Propofol prevents endothelial dysfunction induced by glucose overload

1. Surgical operations often induce acute hyperglycemia, which is known to affect endothelial functions. In this study, we examined the effects of propofol, a commonly used general anaesthetic, on bovine aortic endothelial cell (BAEC) dysfunction induced by glucose overload. 2. D-glucose overload (23 mM) induced an accumulation of superoxide anion (O₂^-), assessed by MCLA chemiluminescence, to a similar extent as that generated by 233 μU ml^-1 xanthine oxidase (XO) and 100 μM xanthine. Propofol inhibited this accumulation with an IC₅₀ of 0.21 μM, whereas much higher concentrations of propofol were required to scavenge O₂^- generated by 250 μU ml^-1 XO and 100 μM xanthine (IC₅₀: 13.5 μM). 3. D-glucose overload attenuated ATP-induced NO production which was detected using diaminofluorescence-2 (DAF-2). The inhibition was reversed by propofol with an EC₅₀ of 0.60 μM. In contrast, inhibitions caused by xanthine/XO were not altered by propofol (1 μM). 4. D-glucose overload suppressed ATP-induced Ca²⁺ oscillations and capacitative Ca²⁺ entry (CCE), which were both restored by superoxide dismutase, indicating that O₂^- was responsible.

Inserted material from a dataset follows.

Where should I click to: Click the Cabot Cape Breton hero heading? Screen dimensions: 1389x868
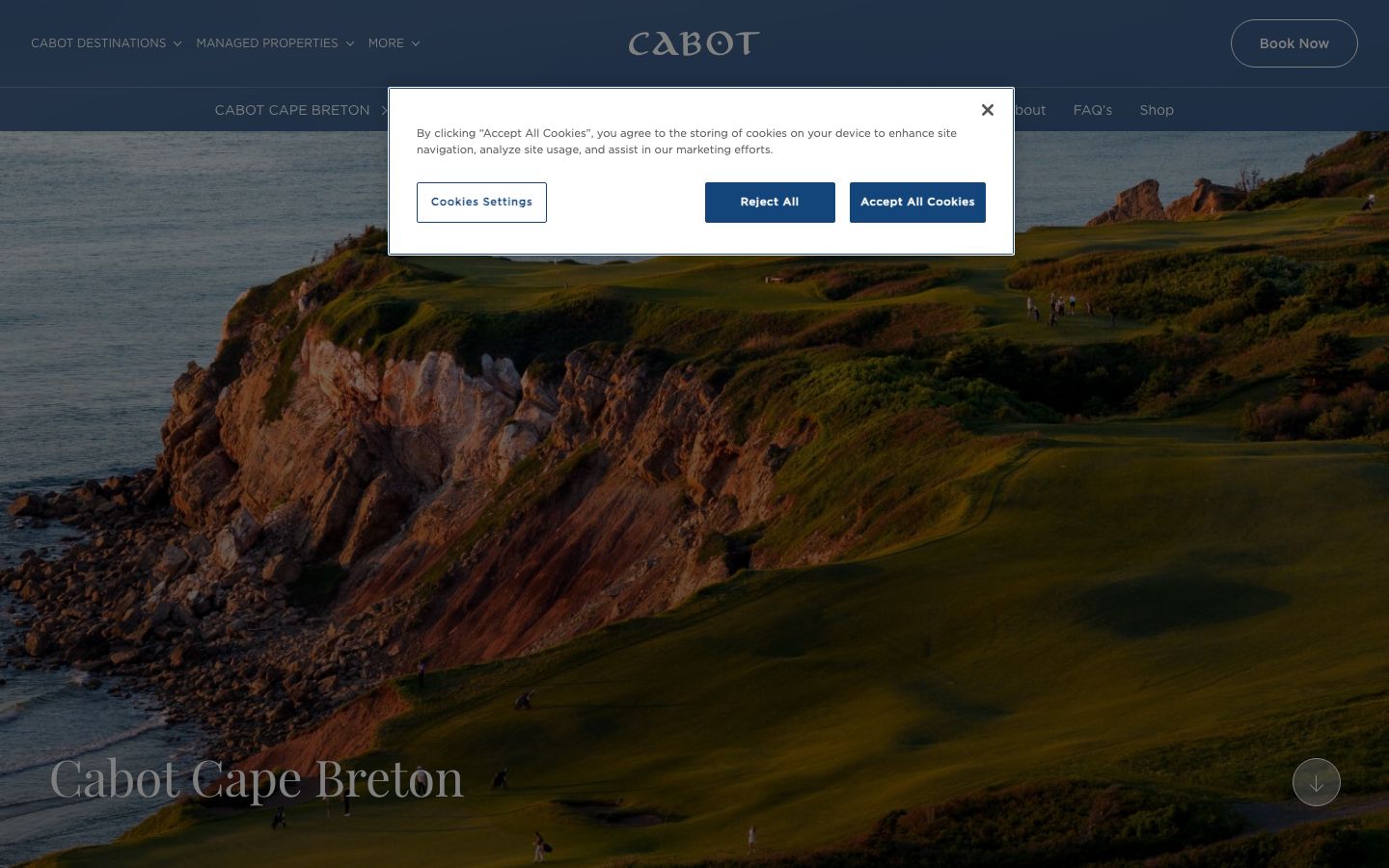point(257,779)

Propofol restored these attenuated Ca²⁺ oscillations and CCE with EC₅₀ of 0.31 and 1.0 μM, respectively. 5. D-glucose overload (23 mM) increased the intracellular glucose concentration 4 fold, compared with cells exposed to 5.75 mM glucose, and 1 μM propofol reduced this increase to 2.8 fold. 6. We conclude from these results that anaesthetic concentrations of propofol prevent the impairment of Ca²⁺-dependent NO production in BAEC induced by glucose overload. This effect is mainly due to the reduction of O₂^- accumulation, and involves, at least in part, the inhibition of cellular glucose uptake.